The warning comes after several security programmers released source code that makes it easy for an attacker to take control of any Windows computer that has not applied a patch released by Microsoft.
The software flaws targeted by the exploit code are two critical vulnerabilities that the software giant warned about on 13 April.
"From January to March [of this year], we mainly saw mass-mailing worms," said Vincent Weafer, senior director for security company Symantec's security response centre. "Between now and the end of summer, it's likely [that] we'll see... a Blaster-type event."
Currently, Symantec and the Internet Storm Centre, a site that monitors network threats, have both detected automated attacks on computers that have not had the recent security holes patched. An exploit that uses a vulnerability in the private communications transport (PCT) feature of Windows Web servers, known as Microsoft Internet Information Servers (IIS), has compromised systems at many companies, Ullrich said.

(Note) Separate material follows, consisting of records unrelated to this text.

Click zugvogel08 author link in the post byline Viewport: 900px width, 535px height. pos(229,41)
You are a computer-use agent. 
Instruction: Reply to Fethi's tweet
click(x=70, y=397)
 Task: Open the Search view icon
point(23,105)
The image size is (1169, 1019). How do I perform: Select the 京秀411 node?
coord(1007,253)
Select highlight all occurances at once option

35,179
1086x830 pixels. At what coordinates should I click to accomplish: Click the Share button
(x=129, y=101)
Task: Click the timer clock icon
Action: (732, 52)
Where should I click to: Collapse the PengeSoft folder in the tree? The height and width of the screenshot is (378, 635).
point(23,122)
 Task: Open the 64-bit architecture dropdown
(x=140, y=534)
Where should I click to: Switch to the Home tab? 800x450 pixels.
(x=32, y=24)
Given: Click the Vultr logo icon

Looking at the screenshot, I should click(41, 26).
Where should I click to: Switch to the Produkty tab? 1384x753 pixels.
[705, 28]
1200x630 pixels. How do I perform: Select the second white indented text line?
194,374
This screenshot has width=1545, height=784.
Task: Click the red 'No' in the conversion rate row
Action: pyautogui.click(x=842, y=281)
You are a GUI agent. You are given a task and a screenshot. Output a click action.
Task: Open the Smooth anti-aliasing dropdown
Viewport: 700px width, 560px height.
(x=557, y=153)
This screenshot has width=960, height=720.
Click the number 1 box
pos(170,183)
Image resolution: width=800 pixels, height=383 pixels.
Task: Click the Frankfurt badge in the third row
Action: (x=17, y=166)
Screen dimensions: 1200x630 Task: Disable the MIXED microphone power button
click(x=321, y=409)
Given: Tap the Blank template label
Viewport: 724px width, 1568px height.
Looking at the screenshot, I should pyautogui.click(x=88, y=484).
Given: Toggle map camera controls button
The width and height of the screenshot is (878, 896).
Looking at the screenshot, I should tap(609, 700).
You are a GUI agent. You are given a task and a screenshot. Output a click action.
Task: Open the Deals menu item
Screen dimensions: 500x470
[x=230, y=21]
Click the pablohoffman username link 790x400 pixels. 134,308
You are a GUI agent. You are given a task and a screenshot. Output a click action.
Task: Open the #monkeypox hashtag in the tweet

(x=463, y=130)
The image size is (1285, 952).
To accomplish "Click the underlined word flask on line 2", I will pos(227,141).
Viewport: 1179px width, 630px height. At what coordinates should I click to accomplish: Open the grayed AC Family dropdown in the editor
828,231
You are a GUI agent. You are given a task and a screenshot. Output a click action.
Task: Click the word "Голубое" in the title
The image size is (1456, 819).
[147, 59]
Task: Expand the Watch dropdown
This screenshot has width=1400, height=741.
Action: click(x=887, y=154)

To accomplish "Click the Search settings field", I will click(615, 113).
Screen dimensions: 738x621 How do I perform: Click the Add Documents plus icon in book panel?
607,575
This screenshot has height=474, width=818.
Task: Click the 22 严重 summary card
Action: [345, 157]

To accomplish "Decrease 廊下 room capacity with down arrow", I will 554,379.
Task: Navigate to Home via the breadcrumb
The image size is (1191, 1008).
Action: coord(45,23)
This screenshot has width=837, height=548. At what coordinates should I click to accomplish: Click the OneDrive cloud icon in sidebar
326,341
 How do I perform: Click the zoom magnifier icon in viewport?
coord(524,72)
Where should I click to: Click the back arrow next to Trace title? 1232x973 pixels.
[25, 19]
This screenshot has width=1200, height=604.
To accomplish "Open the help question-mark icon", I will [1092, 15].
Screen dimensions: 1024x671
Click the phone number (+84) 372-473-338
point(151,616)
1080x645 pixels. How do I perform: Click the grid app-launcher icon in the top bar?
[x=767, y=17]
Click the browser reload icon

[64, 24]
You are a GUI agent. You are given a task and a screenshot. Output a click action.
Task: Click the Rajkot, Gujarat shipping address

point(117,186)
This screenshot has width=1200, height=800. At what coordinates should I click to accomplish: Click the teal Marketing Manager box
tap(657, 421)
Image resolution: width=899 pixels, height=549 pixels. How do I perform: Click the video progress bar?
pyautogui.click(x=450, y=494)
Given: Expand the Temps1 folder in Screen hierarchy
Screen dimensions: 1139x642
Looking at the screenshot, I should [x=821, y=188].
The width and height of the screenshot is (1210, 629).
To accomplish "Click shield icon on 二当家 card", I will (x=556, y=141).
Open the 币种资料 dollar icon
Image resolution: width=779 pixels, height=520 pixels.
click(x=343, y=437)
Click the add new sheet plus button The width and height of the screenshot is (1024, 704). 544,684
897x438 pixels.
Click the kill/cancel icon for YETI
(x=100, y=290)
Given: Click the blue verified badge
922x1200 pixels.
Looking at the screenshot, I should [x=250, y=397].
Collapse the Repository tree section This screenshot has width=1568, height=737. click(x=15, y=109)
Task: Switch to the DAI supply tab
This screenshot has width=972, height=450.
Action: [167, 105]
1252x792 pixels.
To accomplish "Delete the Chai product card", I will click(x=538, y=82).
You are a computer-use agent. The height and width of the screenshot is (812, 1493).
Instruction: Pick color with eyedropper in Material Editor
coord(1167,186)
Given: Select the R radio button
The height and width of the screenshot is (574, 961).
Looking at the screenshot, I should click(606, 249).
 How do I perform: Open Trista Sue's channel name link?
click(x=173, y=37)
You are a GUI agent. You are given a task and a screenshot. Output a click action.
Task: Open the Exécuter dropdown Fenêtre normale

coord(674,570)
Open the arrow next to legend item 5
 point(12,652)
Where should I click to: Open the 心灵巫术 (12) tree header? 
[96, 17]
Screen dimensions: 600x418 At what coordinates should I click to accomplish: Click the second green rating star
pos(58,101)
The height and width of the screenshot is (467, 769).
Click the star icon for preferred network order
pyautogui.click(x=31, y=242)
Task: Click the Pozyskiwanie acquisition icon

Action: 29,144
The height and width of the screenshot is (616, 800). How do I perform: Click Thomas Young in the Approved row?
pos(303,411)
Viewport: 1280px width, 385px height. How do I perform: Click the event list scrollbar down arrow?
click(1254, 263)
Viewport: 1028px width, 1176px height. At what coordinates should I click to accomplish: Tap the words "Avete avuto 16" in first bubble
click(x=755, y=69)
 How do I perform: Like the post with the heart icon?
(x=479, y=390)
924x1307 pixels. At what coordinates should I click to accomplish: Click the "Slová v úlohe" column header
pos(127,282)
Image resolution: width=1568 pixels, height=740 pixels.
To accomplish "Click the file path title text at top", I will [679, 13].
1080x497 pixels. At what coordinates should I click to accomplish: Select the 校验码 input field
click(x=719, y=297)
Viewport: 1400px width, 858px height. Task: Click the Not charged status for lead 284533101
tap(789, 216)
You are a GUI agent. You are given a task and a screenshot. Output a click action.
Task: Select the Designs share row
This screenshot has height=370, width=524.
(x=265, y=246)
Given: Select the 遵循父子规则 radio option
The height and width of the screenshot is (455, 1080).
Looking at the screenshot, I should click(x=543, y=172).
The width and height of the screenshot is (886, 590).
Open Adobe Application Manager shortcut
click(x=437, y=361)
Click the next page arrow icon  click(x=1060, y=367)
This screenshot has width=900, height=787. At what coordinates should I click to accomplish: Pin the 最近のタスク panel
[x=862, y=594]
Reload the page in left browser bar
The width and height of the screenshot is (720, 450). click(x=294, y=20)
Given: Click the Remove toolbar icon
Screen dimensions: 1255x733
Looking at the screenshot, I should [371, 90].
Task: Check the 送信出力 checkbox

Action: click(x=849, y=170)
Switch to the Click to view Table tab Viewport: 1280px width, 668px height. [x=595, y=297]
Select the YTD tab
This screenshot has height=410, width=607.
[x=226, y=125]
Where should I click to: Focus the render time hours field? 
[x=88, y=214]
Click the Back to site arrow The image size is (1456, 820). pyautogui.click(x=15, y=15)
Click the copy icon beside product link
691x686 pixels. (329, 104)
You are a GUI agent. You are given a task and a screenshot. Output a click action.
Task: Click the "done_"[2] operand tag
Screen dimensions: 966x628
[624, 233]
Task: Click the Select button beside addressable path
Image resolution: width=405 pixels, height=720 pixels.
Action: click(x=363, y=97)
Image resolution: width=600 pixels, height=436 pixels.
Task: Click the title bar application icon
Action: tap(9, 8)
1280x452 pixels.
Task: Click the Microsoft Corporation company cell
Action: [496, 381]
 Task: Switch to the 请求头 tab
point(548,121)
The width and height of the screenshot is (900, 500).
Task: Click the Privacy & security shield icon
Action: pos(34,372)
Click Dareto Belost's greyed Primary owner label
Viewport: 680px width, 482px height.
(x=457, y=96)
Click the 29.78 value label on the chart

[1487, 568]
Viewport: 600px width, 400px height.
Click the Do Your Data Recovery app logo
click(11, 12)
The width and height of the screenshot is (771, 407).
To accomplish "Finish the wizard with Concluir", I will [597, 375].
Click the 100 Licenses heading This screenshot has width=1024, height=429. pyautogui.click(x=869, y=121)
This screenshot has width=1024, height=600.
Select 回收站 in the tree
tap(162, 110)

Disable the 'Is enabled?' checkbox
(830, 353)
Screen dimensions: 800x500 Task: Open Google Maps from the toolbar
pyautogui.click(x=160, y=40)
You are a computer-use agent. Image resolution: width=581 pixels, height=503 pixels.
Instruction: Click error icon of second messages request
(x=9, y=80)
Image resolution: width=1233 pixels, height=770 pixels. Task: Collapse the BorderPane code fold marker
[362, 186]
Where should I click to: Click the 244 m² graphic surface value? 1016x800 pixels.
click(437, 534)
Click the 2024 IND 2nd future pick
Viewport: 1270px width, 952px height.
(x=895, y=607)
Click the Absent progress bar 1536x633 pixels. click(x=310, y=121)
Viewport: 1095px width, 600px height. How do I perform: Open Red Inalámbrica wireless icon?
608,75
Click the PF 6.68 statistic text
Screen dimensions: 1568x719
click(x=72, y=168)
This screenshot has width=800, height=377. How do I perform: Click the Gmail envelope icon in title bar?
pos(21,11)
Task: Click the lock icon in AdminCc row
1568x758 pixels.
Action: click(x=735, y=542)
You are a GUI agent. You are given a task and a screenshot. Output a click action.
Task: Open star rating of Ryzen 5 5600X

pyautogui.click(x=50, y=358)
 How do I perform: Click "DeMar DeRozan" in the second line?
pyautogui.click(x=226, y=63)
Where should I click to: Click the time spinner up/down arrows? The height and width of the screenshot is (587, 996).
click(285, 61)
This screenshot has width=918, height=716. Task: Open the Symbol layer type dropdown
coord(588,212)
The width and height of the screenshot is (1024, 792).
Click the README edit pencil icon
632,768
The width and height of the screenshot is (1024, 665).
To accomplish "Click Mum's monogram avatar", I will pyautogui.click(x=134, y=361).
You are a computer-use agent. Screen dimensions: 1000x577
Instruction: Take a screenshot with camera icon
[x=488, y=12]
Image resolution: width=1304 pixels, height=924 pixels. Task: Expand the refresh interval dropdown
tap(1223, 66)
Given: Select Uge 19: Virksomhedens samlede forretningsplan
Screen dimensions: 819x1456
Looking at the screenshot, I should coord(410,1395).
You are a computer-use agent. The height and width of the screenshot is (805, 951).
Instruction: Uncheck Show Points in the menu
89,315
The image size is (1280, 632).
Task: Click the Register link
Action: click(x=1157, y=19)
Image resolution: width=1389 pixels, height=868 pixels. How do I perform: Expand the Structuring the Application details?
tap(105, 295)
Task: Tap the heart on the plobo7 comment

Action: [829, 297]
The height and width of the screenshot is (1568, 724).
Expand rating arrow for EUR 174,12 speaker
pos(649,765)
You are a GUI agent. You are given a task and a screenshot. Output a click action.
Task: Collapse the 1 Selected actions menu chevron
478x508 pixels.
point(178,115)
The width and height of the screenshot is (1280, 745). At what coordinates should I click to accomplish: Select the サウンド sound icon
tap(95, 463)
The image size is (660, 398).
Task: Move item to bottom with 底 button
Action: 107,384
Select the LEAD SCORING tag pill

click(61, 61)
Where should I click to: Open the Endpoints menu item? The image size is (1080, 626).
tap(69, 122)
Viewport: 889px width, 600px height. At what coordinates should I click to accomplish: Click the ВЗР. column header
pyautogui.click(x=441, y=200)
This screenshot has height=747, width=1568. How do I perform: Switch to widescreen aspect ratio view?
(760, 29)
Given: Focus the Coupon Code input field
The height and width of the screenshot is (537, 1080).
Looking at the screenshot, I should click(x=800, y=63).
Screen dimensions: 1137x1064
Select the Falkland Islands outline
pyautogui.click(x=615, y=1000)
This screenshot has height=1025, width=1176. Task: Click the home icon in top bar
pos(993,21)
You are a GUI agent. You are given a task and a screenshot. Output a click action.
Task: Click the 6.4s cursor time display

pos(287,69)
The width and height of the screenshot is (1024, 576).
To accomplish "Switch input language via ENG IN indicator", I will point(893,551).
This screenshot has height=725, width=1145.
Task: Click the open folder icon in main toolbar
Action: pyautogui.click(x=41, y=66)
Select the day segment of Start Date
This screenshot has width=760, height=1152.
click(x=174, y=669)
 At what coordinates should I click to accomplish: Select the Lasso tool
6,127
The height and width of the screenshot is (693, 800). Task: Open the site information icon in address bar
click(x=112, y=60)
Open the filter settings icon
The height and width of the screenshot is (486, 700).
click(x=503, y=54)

While some news reports have theorised that a new worm is on the loose, the data traffic caused by the attacks has not risen to the level typically seen with worms, said Johannes Ullrich, chief technology officer for the Internet Storm Centre.
"It's nothing I would call a worm yet, but companies are being hit with the code," he said. "It is not as prevalent as I would have thought by now."
The Internet Storm Centre, which is operated by the SANS Institute, has also found evidence of code that takes advantage of another, more widespread vulnerability. That flaw, in a Windows security component known as the Local Security Authority Subsystem Service (LSASS), has been added to an automated attack agent, or bot, known as AgoBot. Such programs run invisibly on a compromised computer, giving an intruder full control of the system and the ability to use the PC in attacks.
Symantec confirmed that it has also captured a version of the AgoBot program, known as PhatBot, that appears to have the ability to attack systems through the LSASS vulnerability. While that is a worry, the greater threat would be a fully automated worm, Weafer said. He added that, in scope and ease of attack, the LSASS exploit is similar to the one that allowed the MSBlast worm to spread so widely.
In fact, the anticipation of a major Internet attack has risen to a level comparable to that prior to the MSBlast worm that launched last August and ended up infecting more than 8 million computers by the end of March. On Wednesday Microsoft updated the number of computers cleaned of MSBlast to 9.5 million.
The two flaws threaten different pieces of the computing infrastructure. The PCT vulnerability puts Web servers that use Secure Sockets Layer encryption features at risk. Such servers are common in e-commerce applications, allowing intruders to target high-value computers with the vulnerability. The LSASS flaw affects almost every Windows computer that has not yet been patched, leaving the door open to a worm attack.
"They are very different in terms of the types of machines that the exploit would target," said Stephen Toulouse, security program manager for Microsoft's Security Research Centre.
Although a worm has not yet been created, the danger from would-be intruders using the most recent exploit programs is still real, the Internet Storm Centre's Ullrich said. The centre, which tracks attacks and worms by analyzing firewall records, indicated that would-be intruders are scanning companies for vulnerable systems, and when they find such systems, they attack.
"In a couple [of] minutes, we've seen whole IIS server farms taken out," he said.
The situation has Microsoft reiterating its plea for patching. "We urge all our customers to apply the updates as soon as possible," said the software giant's Toulouse.
More information on the flaws and the patches can be found on Microsoft's security site.
Talkback
What dumb security Mother-Fucker would write code and release it to the public to try to take over computer systems. Are these guys out here to help or hurt us??? These guys are chopping at the bit and are so anxious to announce that they have discovered a flaw. Their self-pontification is then extended in an attempt to hold software companies hostage with threats of embarrassment and consequences. This is a classic example of fueling your own industry. Worldwide governments need to investigate the Virus writers that disguise themselves as a legitimate security companies claiming to help the consumer. Well I say BULL-SHIT!
Whereas I agree whole-heartedly with DA MAN's description of Virus Writers, they also strike me as rather destructive and very childish, in a sad way, a way in which very few (disturbed ) children behave. If you caught a Virus writer, and asked him/her to explain such vicious actions the reply I fear would come back "Because I can" What must their poor little lives have been like,when they WERE children. I once caught a child, only a wee lad pulling the wings off a Butterfly, my question "Why"? earned the reply "Pretty an' I hate 'em". I see virus writers as human Ebola they see computer addicts as happy and settled enjoying our machines - Shucks! they hate us, We are their PREY, we should PRAY for them
Bit of a double-edged sword this one. While I can see that a security company could (and probably should) be able to threaten a company like Microsoft that code would be released if the software isn't fixed, should that company still release it if a fix is released? Seems to me that's just asking for trouble.